Exercises to complete
1) Edit the year-end reading summary: give it again between "YOUNG ADULT DISCOVERIES" and "in those cases).", inclusive, with "duologies" changed to "two-book series".
2) List the themes that the year-end reading summary says Spinning Silver is about.
3) Extend the year-end reading summary, picking up right after its last sentence.

Text segment

Anyway, I thought I would do a short summary here of my favorite reads for the year, and since they are somewhat evenly populated between Young Adult and Adult books, I will divvy them up
that way.

YOUNG ADULT DISCOVERIES

Fantasy dominated here, as it commonly does, both because fantasy is big in YA and because I am a big fantasy fan. I discovered a stand-alone and two duologies this year, which was a nice break from the usual trilogy and I think worked better for the authors as well (so often the middle book is weak and the last book is rushed in those cases).

The first was The Hazel Wood and The Night Country, by Melissa Albert, and although I characterized them as fantasy, they are truthfully much closer to fairy tale. I say that advisedly with the caveat that this is not the determinedly nice Disney fairy tale, but a real, slightly horrifying portal story to a place that you may not, in the end, wish to visit! Both the story and the language are fantastic, in all senses of the word.

The stand-alone was Spinning Silver, by Naomi Novik. The book borrows a couple of basic concepts from “Rumpelstiltskin,” turns them completely on their heads, and goes on with a story nothing like that mean little tale. There are actual faerie in this book, but they have more to do with the fey creatures of Celtic lore than with any prosaic fairy godmother. It is a beautifully complex, character-driven story about agency, empathy, self-determination, and family that held my attention from beginning to end.

Available data
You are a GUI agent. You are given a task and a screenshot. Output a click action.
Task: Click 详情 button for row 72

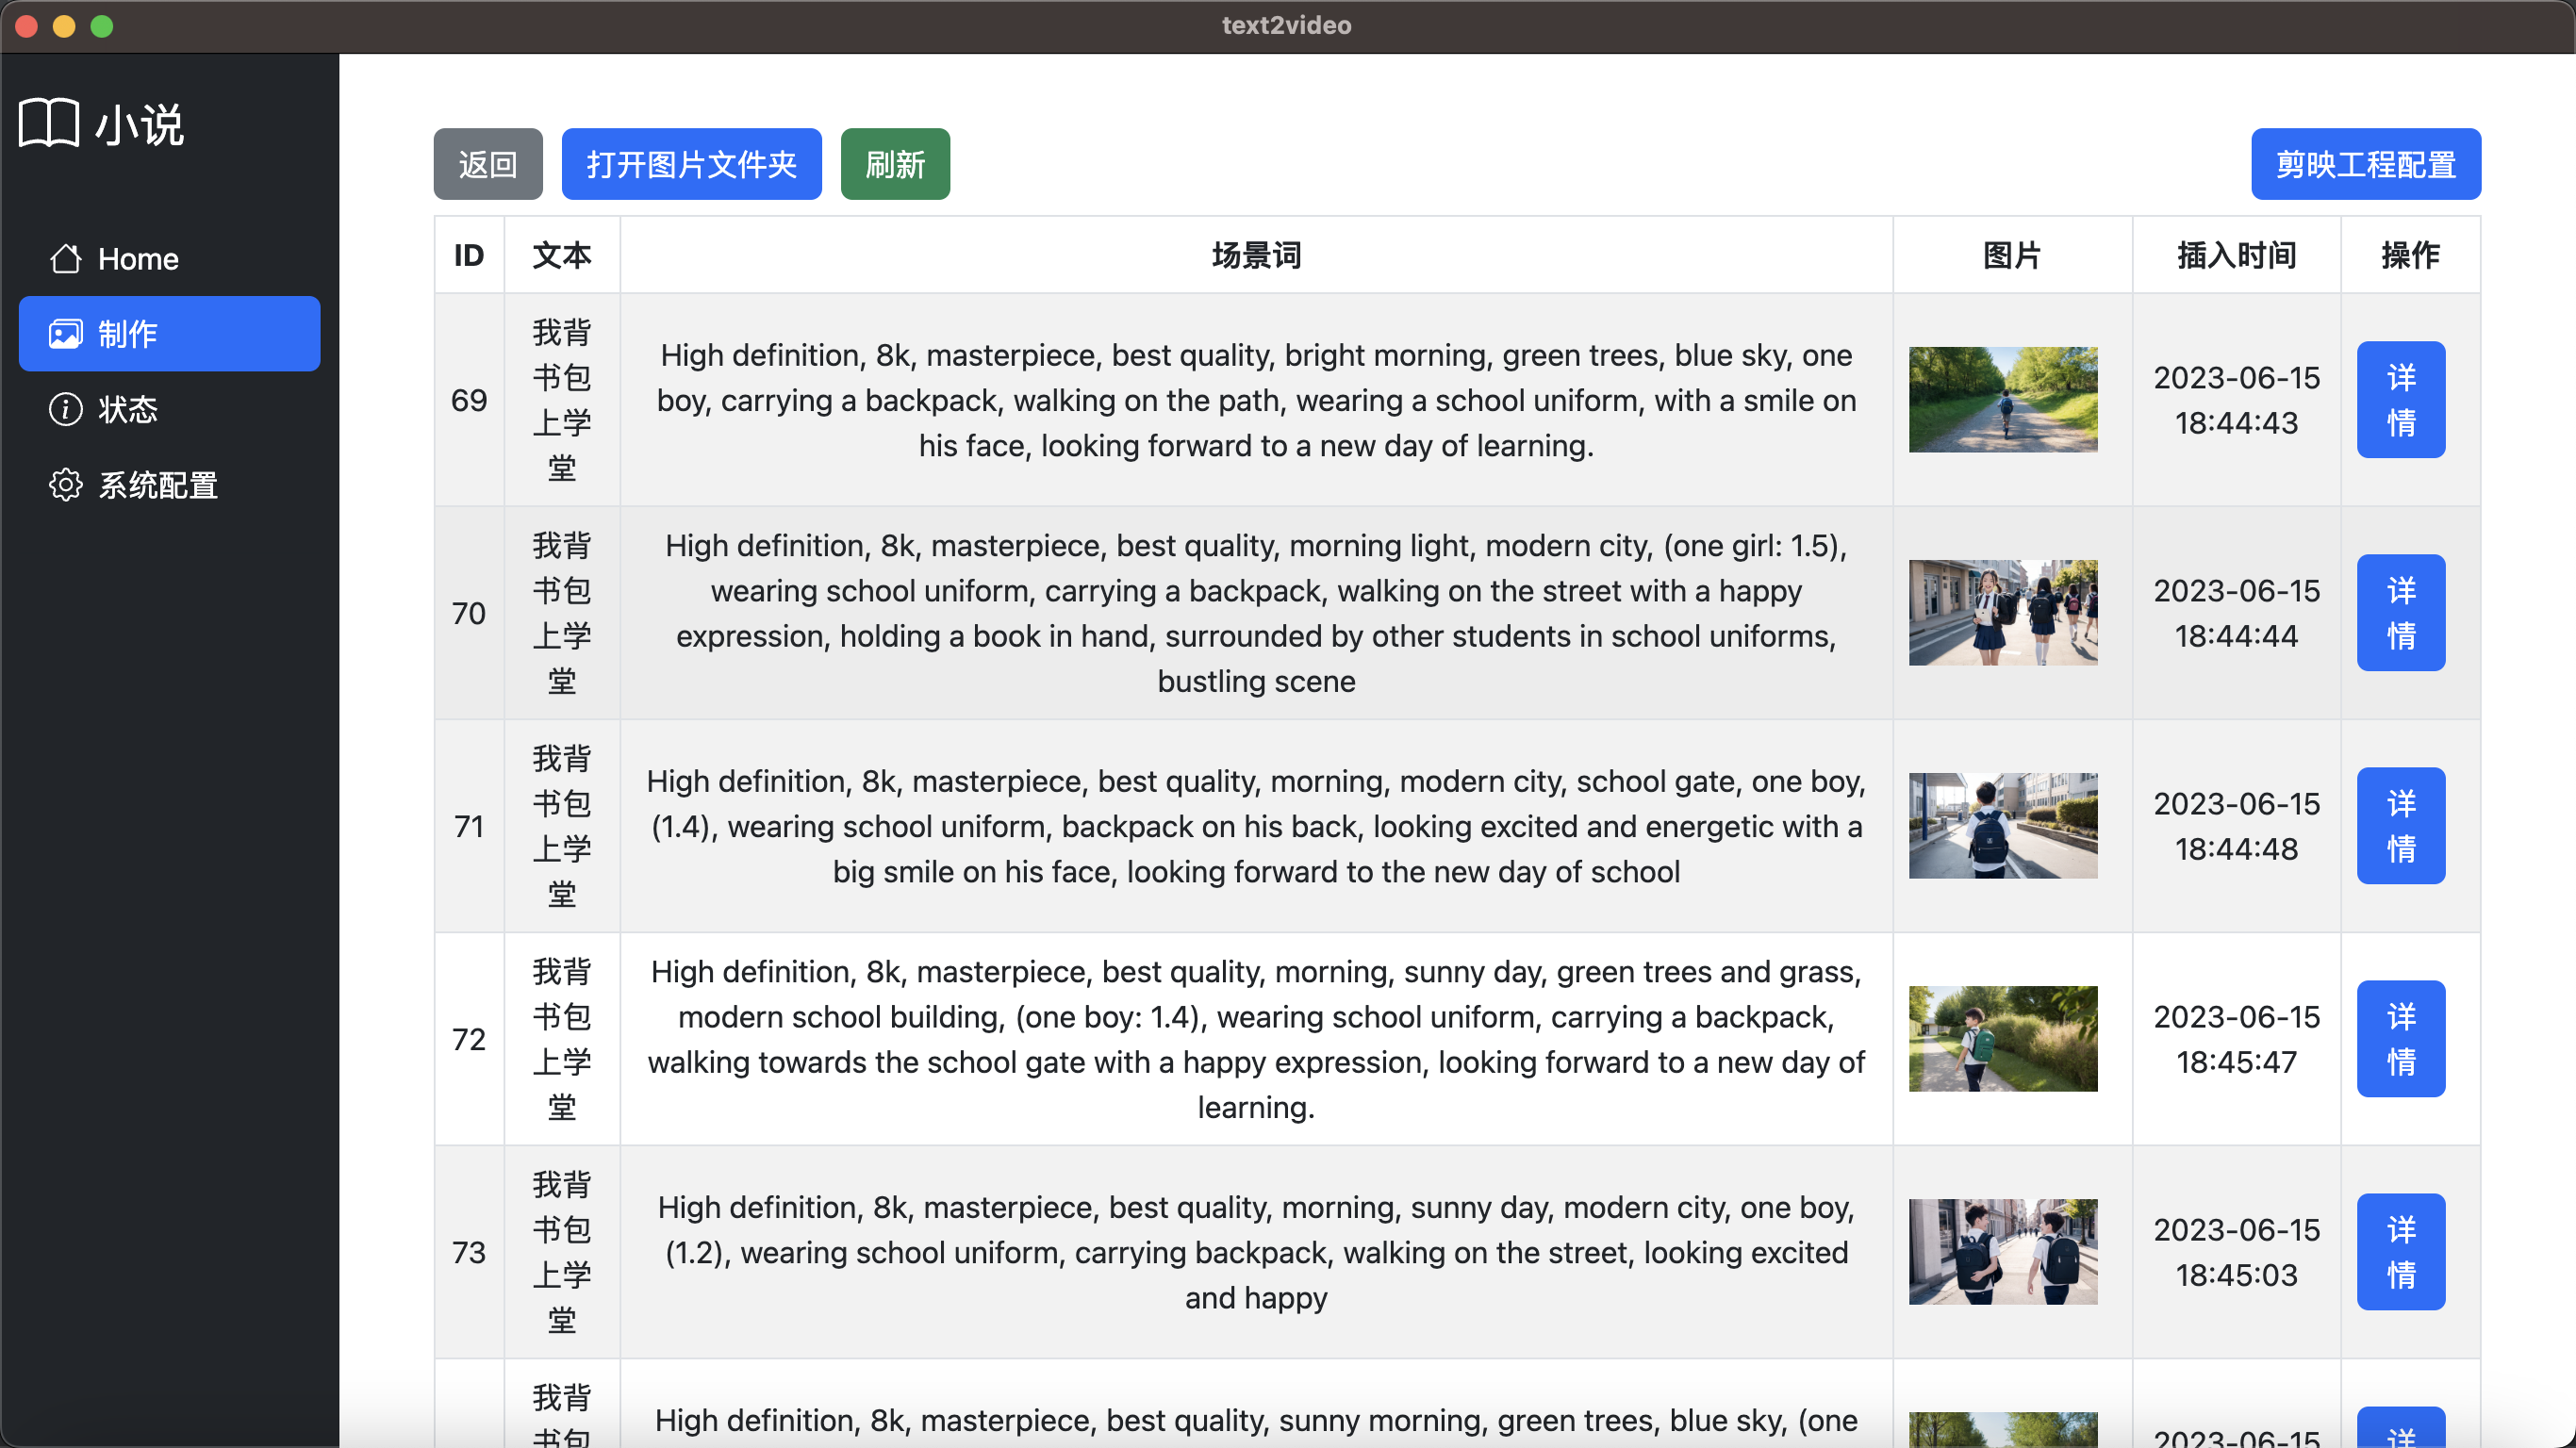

Answer set
1)
YOUNG ADULT DISCOVERIES

Fantasy dominated here, as it commonly does, both because fantasy is big in YA and because I am a big fantasy fan. I discovered a stand-alone and two two-book series this year, which was a nice break from the usual trilogy and I think worked better for the authors as well (so often the middle book is weak and the last book is rushed in those cases).

2) agency, empathy, self-determination, family

3)
The second duology was The Merciful Crow and The Faithless Hawk, by Margaret Owen, and these were true fantasy, with complex world-building (formal castes in society, each of which has its own magical properties), and a protagonist from the bottom-most caste. It’s a compelling adventure featuring good against evil, hunters and hunted, choices, chance, and character. Don’t let the fact that it’s billed as YA stop you from reading it—anyone who likes a good saga should do so!

I also discovered a bunch of YA mainstream/realistic fiction written by an author I previously knew only for her fantasy. Brigid Kemmerer has published three books based on the fairy tale “Beauty and the Beast” (and they are well done), but the books of hers I fell for this year were about typical teenagers with problems that needed to be solved and love lives that needed to be resolved. My favorite of the four was Letters to the Lost, but I also greatly enjoyed More Than We Can Tell, Thicker Than Water, and Call it What You Want.

These were my five-star Young Adult books for 2020.

ADULT FICTION

As YA selections were dominated by a particular genre, so were my books in Adult fiction, almost all of them falling in the mystery section. But before I give you that list, I will finish up with fairy tale by lauding an original adult story that engaged me from the first page and has stuck with me all year: Once Upon A River, by Diane Setterfield. The fairy tale quality is palpable but the archetypal nature of fairy tales doesn’t dominate the story, which is individual and unique. It is the story of three children and the impact of their disappearances (and possible reappearance) on the people close to them, as well as on the inhabitants of one small town beside the river Thames who are caught up by chance in the events that restore a child to life. But the story encompasses more than her fate: It gives extraordinary insight into the issues of life and death—how much they are worth, how they arrive, how they depart, and what is the best way to pursue them.

Another book I encountered in 2020 that didn’t fall into the mystery genre or belong to a series was the fascinating She Rides Shotgun, by Jordan Harper. This was a short, powerful book by a first-time author, a coming of age story set down in the middle of a dark thriller that bowled me over with its contradictory combination of evil deeds and poignant moments.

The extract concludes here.